401(k) Investment Plan Tax Consequences


Beginning in the tax year of 2006, employees may opt to use the Roth 401(k) or Roth 403(b) to have the same tax effects of a Roth IRA. In order to do this, however, the plan sponsor must amend the plan to make those options available to the employee. As a result, the following discussion does not involves Roth 401(k) accounts unless otherwise specified.

Within a 401(k) investment account, the employee does not pay federal income tax on the amount of current income that they defer to a 401(k) account. A worker who earns $50,000 in a particular year and defers $3,000 into a 401(k) account that year only recognizes $47,000 in income on that year's tax return. This would represent a short-term $750 savings in taxes for a single employee, assuming the employee remained in the 25% marginal tax bracket and there were also no other adjustments or deductions.

Furthermore, earnings from investments in a 401(k) account (in the form of interest, dividends, or capital gains) are not taxable events. The resulting compound interest without taxation can be a major benefit of the 401(k) plan over long periods of time.

The employee ultimately pays taxes on the money as he or she withdraws the funds, generally during retirement. The character of any gains (including tax favored capital gains) are transformed into "ordinary income" at the time the money is withdrawn. Many people assume that a 401(k)'s main advantage is due to the employee being in a lower tax bracket in retirement than during working years, but this assumption is not always realistic or guaranteed to be correct, because the current capital gain rate is 15% while the marginal income tax rate on ordinary income may be as high as 35%. Given the long-term budget outlook and its inherent uncertainty, the ordinary income tax rate could once again rise to 35% or higher.

Almost all employers impose very severe restrictions on any withdrawals while the employee remains in service with the company and is under the age of 59½. Any withdrawal that is permitted before age 59½ is subject to an excise tax equal to ten percent of the amount distributed, including withdrawals to pay expenses due to a hardship, except to the extent the distribution does not exceed the amount allowable as a deduction under Internal Revenue Code section 213 to the employee for amounts paid during the taxable year for medical care (determined without regard to whether the employee itemizes deductions for such taxable year). Hardship is legally defined within the tax code as:
1. Purchase of a primary residence (specifically excludes mortgage payments)
2. To avoid foreclosure of, or eviction from, primary residence
3. Payment of secondary education expenses incurred in the last 12 months for the employee, his/her spouse, or dependent(s)
4. Medical expenses not covered by insurance for employee, their spouse, or dependent(s) which would be deductible on a federal tax return (i.e. non-essential cosmetic surgery would not be acceptable)
5. Funeral expenses for the employee's deceased parent(s), spouse, child(ren), or dependent(s) (as of December 31, 2005)
6. Home repairs due to a deductible casualty loss (as of December 31, 2005)
In any event any amounts are subject to normal taxation as ordinary income.
Some employers may disallow one, several, or all of the previous hardship causes. Someone wishing to withdraw from such a 401(k) plan would have to resign from their employer.
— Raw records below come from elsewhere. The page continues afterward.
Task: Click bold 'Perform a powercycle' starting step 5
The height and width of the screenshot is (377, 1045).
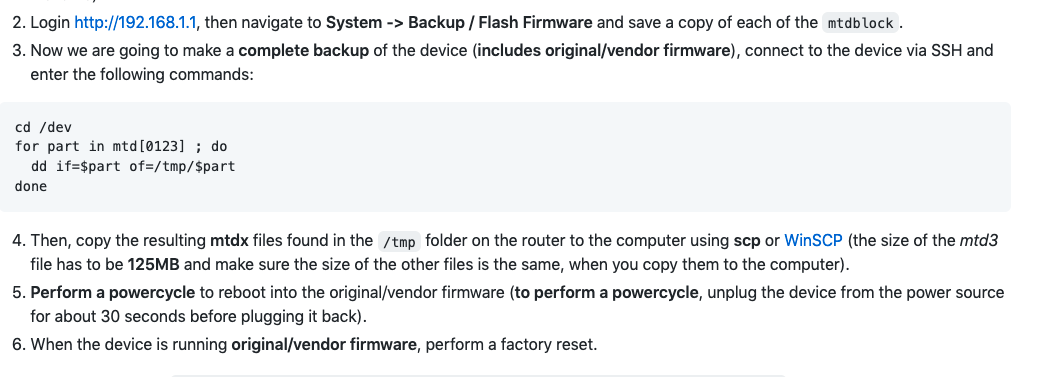Action: tap(113, 292)
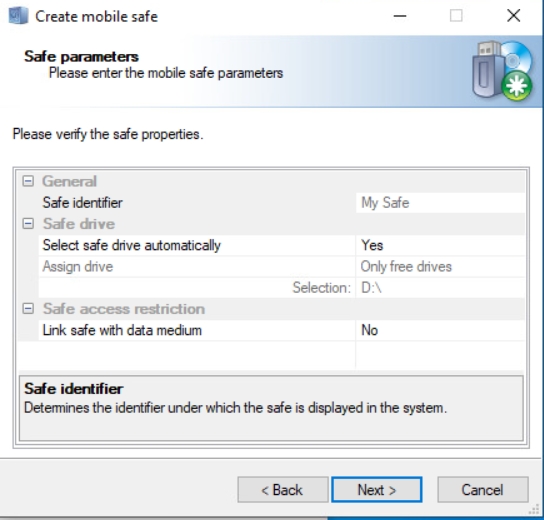Open the Only free drives assign option
Screen dimensions: 544x520
(x=440, y=266)
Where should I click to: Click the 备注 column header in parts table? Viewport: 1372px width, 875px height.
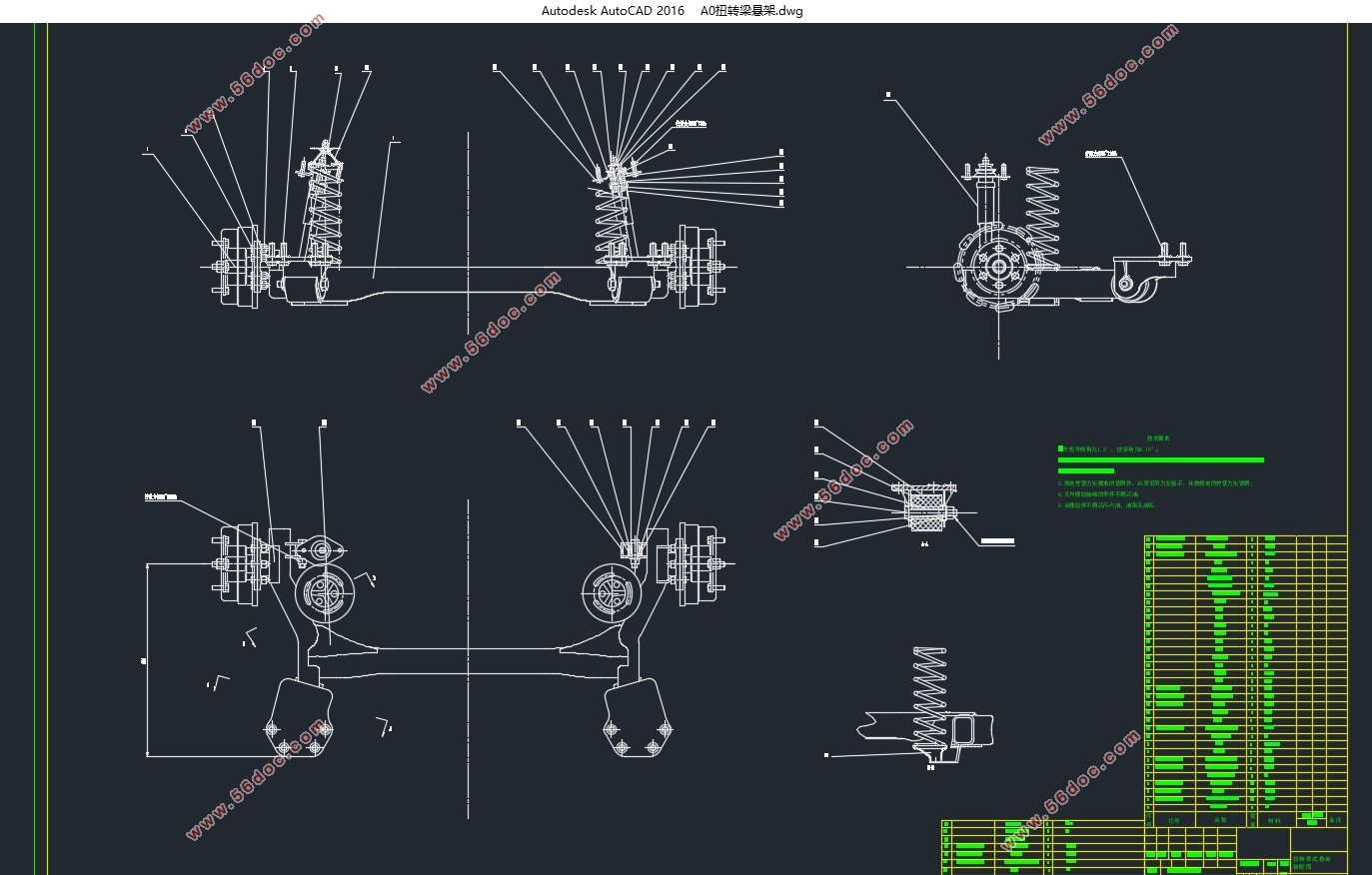tap(1335, 820)
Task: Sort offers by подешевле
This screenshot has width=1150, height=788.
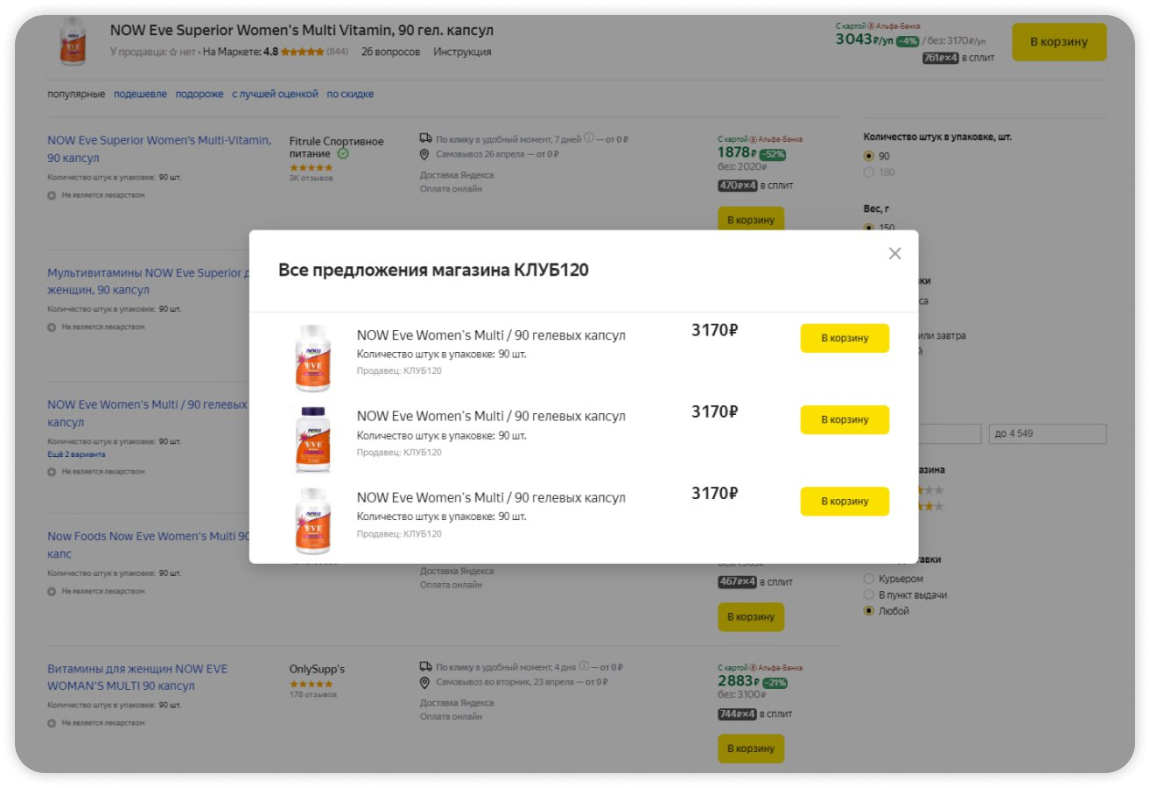Action: (140, 94)
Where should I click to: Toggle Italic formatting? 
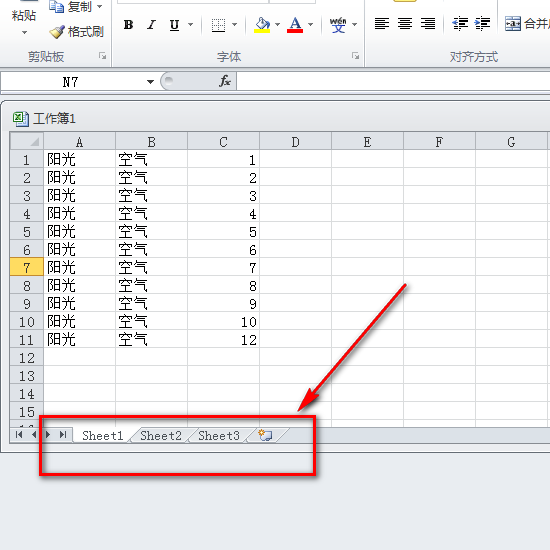click(x=151, y=25)
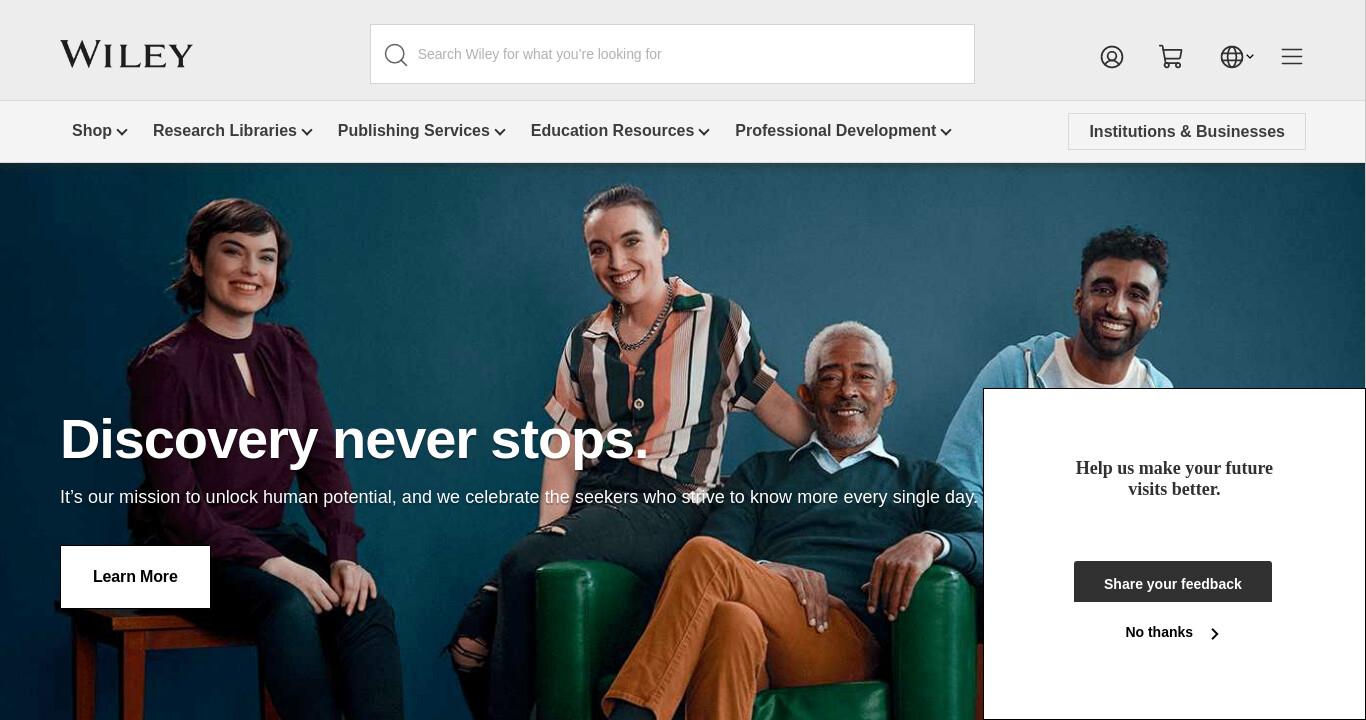Click the arrow beside No thanks

pos(1215,634)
Many plans also allow employees to take loans from their 401(k) to be repaid with after-tax funds at pre-defined interest rates. The interest proceeds then become part of the 401(k) balance. The loan itself is not taxable income nor subject to the 10% penalty as long as it is paid back in accordance with section 72(p) of the Internal Revenue Code. This section requires, among other things, that the loan be for a term no longer than 5 years (except for the purchase of a primary residence), that a "reasonable" rate of interest be charged, and that substantially equal payments (with payments made at least every calendar quarter) be made over the life of the loan. Employers, of course, have the option to make their plan's loan provisions more restrictive. When an employee does not make payments in accordance with the plan or IRS regulations, the outstanding loan balance will be declared in "default". A defaulted loan, and possibly accrued interest on the loan balance, becomes a taxable distribution to the employee in the year of default with all the same tax penalties and implications of a withdrawal.

To maintain the tax advantage for income deferred into a 401(k), the law stipulates the restriction that unless an exception applies, money must be kept in the plan or an equivalent tax deferred plan until the employee reaches 59 years of age. Money that is withdrawn prior to 59 typically incurs a 10% penalty tax unless a further exception applies. This penalty is of course on top of the "ordinary income" tax that has to be paid on such a withdrawal. The exceptions to the 10% penalty include: the employee's death, the employee's total and permanent disability, separation from service in or after the year the employee reached age 55, substantially equal periodic payments under section 72(t), a qualified domestic relations order, and for deductible medical expenses (exceeding the 7.5% floor). This, however, does not apply to the similar 457 plan.